At last, the comparison mode and the display detail can be selected.
In a benchmark test, not the correctness of an operator is checked but
its consumption of resources is measured. Furthermore, the behaviour, i.e.,
the stability and the performance degeneration, of the operator under heavy
load can be examined. Supervised resources are the number of tuples
produced, the maximum size of a produced tuple, primary and secondary
memory, and CPU usage. For each resource the user can specify a
worst-case cost model. If any resource is overconsumed, the operator is
considered faulty and aborted immediately in a real application.
Nevertheless, the cost models should not be chosen too generous, because
then a cycle provider might refuse to start it at all.
A cost model is a function of the extents of the n input relations:
nrTuples[k], maxTupleSize[k], and
totalDataSize[k], k<-{0,...,n-1}. Integers are allowed as
constants. Available operators are +, -, *,
/, and ^.
In the last field, the test runs can be designed. For each run, the sizes of
the input relations are specified in one line, separated by commas. The
number of lines determines the number of test runs.
For demonstration, three typical external operators have been implemented in ObjectGlobe and forms are already filled in with their formal specification.

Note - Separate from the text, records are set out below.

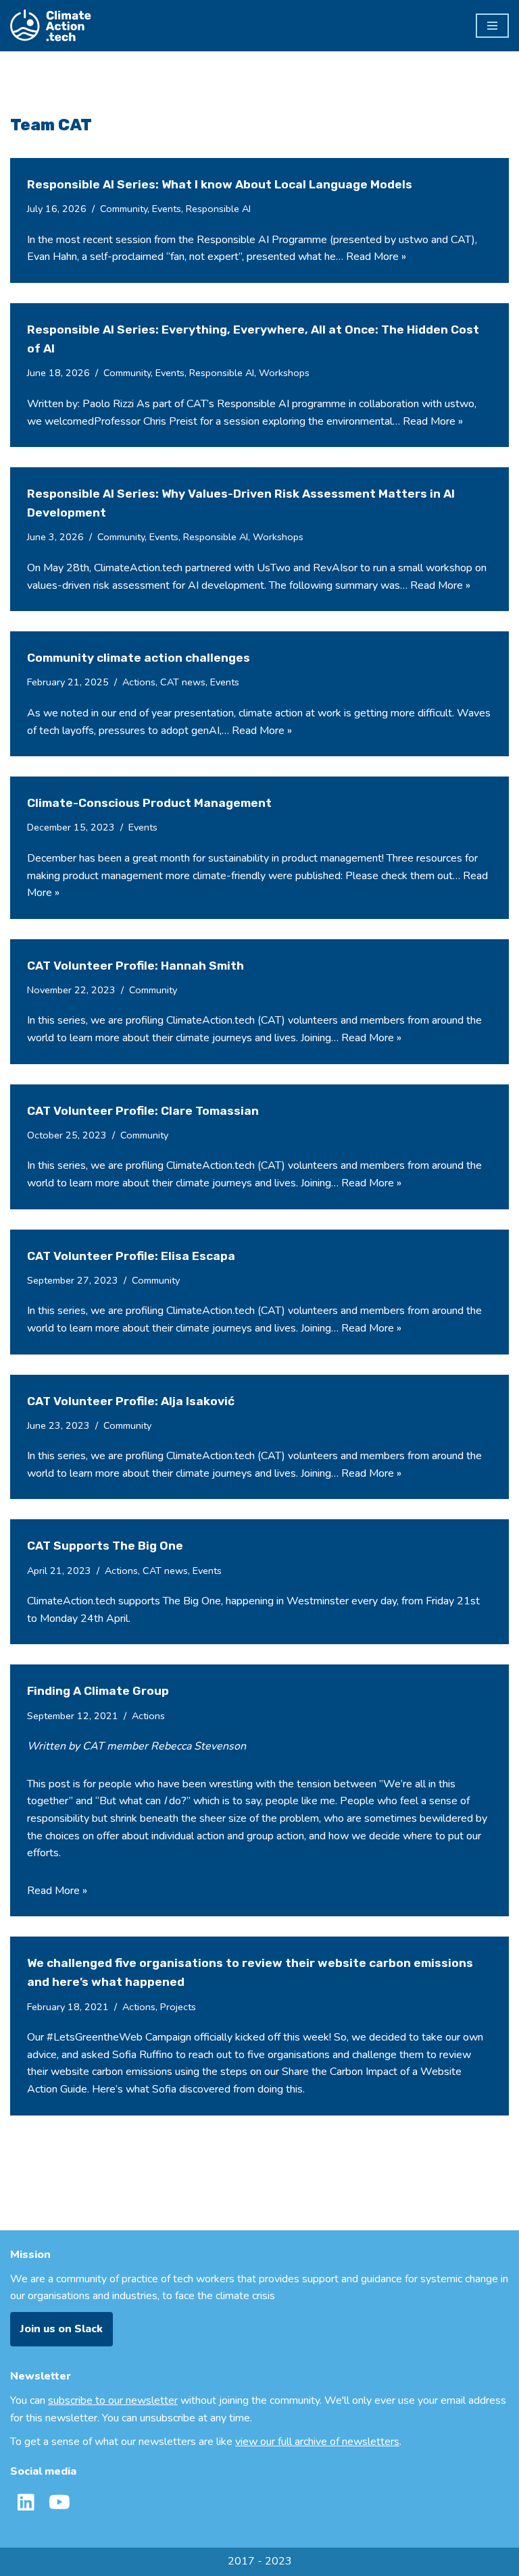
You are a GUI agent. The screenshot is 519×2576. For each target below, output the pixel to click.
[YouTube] (59, 2502)
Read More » (376, 256)
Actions (138, 682)
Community (123, 208)
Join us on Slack (61, 2328)
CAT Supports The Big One (105, 1545)
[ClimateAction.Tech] (50, 25)
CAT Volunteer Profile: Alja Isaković (130, 1401)
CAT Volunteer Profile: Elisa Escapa (131, 1256)
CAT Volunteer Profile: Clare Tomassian (143, 1111)
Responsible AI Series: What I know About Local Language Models (219, 184)
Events (166, 208)
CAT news (182, 682)
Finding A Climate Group (98, 1691)
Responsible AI (218, 208)
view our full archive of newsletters (317, 2441)
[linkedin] (25, 2502)
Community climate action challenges (138, 657)
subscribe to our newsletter (113, 2400)
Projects (178, 2007)
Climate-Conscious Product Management (149, 803)
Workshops (284, 372)
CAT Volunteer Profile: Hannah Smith (135, 965)
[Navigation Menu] (492, 26)
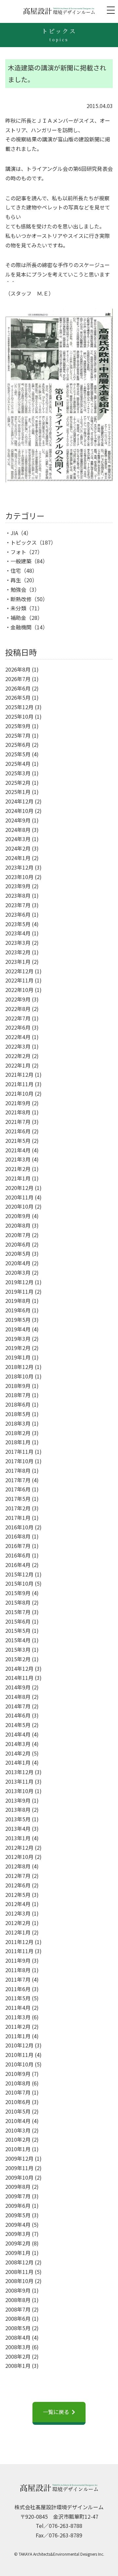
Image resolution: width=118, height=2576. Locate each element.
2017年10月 (19, 1461)
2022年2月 (17, 1056)
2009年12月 (19, 2158)
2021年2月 (17, 1169)
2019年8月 (17, 1301)
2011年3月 (17, 2017)
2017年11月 (19, 1451)
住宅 (15, 570)
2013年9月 (17, 1800)
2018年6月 (17, 1404)
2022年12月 (19, 971)
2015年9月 (17, 1593)
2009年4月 (17, 2224)
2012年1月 (17, 1932)
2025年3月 (17, 773)
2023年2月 (17, 952)
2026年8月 (17, 669)
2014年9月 (17, 1687)
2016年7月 (17, 1546)
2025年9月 (17, 726)
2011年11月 (19, 1951)
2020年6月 (17, 1244)
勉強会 (18, 589)
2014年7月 (17, 1706)
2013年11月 (19, 1781)
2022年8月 (17, 1009)
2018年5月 (17, 1414)
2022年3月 (17, 1046)
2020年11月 (19, 1197)
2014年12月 (19, 1668)
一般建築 (20, 561)
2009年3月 (17, 2234)
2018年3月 (17, 1423)
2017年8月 (17, 1470)
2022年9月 (17, 999)
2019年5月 (17, 1320)
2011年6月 (17, 1989)
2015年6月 (17, 1621)
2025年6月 (17, 744)
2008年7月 (17, 2309)
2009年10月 (19, 2177)
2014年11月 (19, 1678)
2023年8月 (17, 895)
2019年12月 (19, 1282)
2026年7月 (17, 679)
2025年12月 (19, 707)
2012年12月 (19, 1847)
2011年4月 (17, 2007)
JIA (14, 533)
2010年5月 (17, 2111)
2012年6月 (17, 1885)
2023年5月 (17, 924)
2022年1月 (17, 1065)
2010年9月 (17, 2074)
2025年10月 (19, 716)
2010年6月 (17, 2102)
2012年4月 (17, 1904)
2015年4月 (17, 1640)
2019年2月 (17, 1348)
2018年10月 (19, 1376)
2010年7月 (17, 2092)
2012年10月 (19, 1857)
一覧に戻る (56, 2412)
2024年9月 (17, 820)
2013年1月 (17, 1838)
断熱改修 (20, 599)
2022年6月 (17, 1027)
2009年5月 (17, 2215)
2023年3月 (17, 942)
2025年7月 (17, 735)
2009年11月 (19, 2168)
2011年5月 (17, 1998)
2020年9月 (17, 1216)
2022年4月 (17, 1037)
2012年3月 (17, 1913)
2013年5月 (17, 1819)
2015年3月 (17, 1649)
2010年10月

But of course, you can also start with an empty form.
The Skyline operator calculates the maxima in a partially ordered set of vectors, thus solving the so-called "maximum vector problem". A vector dominates another vector, if it is greater in all dimensions. A vector is a maximum of a given set, if it is not dominates by any other vector. All maxima are to be found. The operation is called "Skyline" because of the representation in a two-dimensional scenario.
DiagJoin is an example for a specialized join algorithm that can be used for joins over 1:N relationships in data warehouse applications. Related tuples are created nearly at the same time, hence they are located in neighbouring positions in their files. Therefore, the algorithm scans both relations simultaneously and looks for join partners in the current window.
Fagin's Ranking algorithm is especially relevant to distributed systems. It selects the top k objects rated by m data sources. Each data source assigns a value in [0,1] to each object, which symbolizes the relevance of this object to fuzzy queries between "not at all" and "completely". The overall rating of an object is the minimum of all ratings.
S. Börzsönyi: Quality Assurance for External Database Operators. Diploma thesis, University of Passau, 2001. (PDF)
S. Seltzsam, S. Börzsönyi, A. Kemper: Security in a Distributed and Extensible Query Engine. In preparation, 2001.
S. Börzsönyi, K. Stocker, D. Kossmann: The Skyline Operator. In Proceedings of the IEEE Conference on Data Engineering, Heidelberg, Germany, April 2001.
S. Helmer, T. Westmann, G. Moerkotte: DiagJoin: An Opportunistic Join Algorithm for 1:N Relationships. In Proceedings of the 24th VLDB Conference, New York, United States, August 1998.
R. Fagin: Combining Fuzzy Information from Multiple Systems. In Proceedings of the PODS '96 Conference, Montreal, Canada, 1996.